I rejoice to see that women are more and more turning their attention to the problem of housing reform, because, not only is that problem in itself one, that needs their help for its successful solution, but any thorough study of the subject must lead on to the study of the land question and its varied and complex manifestations. A conference of women was held lately at Letchworth Garden City, when a resolution was passed urging women workers to give increased attention to the vital question of providing healthy and comfortable homes for the people. In Indianapolis, U.S., a corporation of women has been formed to build small artistic houses for people of moderate means. All of the directors of this corporation are business women, and their intention is to start at once and build six specimen houses in different parts of the city. When talking the other day to a land agent, who is at present developing a very beautiful estate in Surrey, he told me that the cottage exhibition at Letchworth was already teaching both builders and the public what could be done in the way of choosing the most suitable and economical building materials in every detail of structure; and that the builder of concrete-block houses had already thousands of pounds’ worth of orders all over England. The reconquest of England by the people and for the people is to be the English man and woman’s twentieth century crusade; the weapons used in the conflict will not be those of sword and shot, but those of applied knowledge and of modern science; there will be, let us hope, no burning and pillage but force applied by constitutional methods, till the “haves” are obliged to share with the “have nots” that soil of England which is now owned by a few privileged thousands.

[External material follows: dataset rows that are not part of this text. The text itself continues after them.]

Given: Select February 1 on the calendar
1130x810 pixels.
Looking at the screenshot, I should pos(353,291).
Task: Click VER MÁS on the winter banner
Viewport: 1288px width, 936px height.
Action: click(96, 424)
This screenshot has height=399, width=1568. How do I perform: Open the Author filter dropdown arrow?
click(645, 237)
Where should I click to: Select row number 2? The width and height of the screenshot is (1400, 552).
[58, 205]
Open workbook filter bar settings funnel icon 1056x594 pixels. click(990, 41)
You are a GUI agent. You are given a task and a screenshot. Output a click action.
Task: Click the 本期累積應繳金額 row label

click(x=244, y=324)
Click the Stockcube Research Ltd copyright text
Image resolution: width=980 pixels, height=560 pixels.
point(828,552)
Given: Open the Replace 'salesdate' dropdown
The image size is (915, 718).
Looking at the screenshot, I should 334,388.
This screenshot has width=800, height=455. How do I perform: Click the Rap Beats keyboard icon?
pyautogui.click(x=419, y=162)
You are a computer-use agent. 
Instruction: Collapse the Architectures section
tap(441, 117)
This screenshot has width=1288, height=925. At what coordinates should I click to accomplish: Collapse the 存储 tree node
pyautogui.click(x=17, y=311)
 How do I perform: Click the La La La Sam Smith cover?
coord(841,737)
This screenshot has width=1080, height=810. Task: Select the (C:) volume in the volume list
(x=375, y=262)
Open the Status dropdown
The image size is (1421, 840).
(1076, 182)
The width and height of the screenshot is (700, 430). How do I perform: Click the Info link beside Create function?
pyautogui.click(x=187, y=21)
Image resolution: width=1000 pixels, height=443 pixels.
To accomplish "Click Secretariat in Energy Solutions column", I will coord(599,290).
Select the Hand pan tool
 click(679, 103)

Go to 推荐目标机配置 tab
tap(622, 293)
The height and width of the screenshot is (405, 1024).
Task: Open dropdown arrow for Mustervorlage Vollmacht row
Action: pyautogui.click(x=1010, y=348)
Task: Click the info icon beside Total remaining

By the death of Miss Flora Stevenson the causes of education and of Humanity have suffered loss. She was a daughter of the late Mr, James Stevenson, of Glasgow, and after working for many years in social causes was elected a member of the first School Board. There she had the unique experience of being appointed a member of the eleven boards elected triennially from that time to the present – a period of thirty-three years. In 1900 she was elected to the position of chairman. The most recent of her public honours was the presentation of the freedom of Edinburgh in May last, along with Lord Reay and Lord Young. Among many offices held by her was that of vice-president of the Women’s Free Trade Union, and also of the National Union of Women Workers; while two years ago she received the honorary degree of LL.D. from Edinburgh University.
I referred last week to Miss K. Bathurst’s recent article in the Nineteenth Century on what should be the ideal for infant schools throughout the country. Since then the publication of the reports submitted to the Board of Education by five women inspectors upon the instruction of children under five years of age have given those of the public who are interested in the subject further light on the question. “It will be seen,” writes the Chief Inspector of Public Elementary Schools, “that there is complete unanimity (i.e., among the five women inspectors) that the children between the ages of three and five get practically no intellectual advantage from school instruction .... The children admitted later can, in six months or a year, reach the same standard of attainment as those who have been in the school for two years previously.... It has always been claimed that the children admitted later are less easy to discipline; even this seems doubtful, for these children very soon fall into the order of the school.” In this summing-up by a man of the Women Inspectors’ Reports, I would call attention to two phrases, “standard of attainment” and “less easy to discipline, as being unsuitable where infant management is concerned. What Miss Bathurst pleads for, and what conscious motherhood knows is necessary for children between the ages of three and six, is the mothering, feeding, putting tenderly to sleep, and amusing when awake of the little ones; – not, emphatically not, urging them to “reach a standard of attainment,” or subjecting them to the “discipline” described by Miss Bathurst of sitting on forms, folding arms over chest, and shouting in unison the names of letters and of figures. This report of the Women Inspectors is being used to shut out, by local option, children under six years of age from elementary schools; it should be used for the establishment by elementary school authorities of nurseries and kindergartens, as suggested by Miss Bathurst, where “attainments” and “discipline” might be superseded by mothering and training.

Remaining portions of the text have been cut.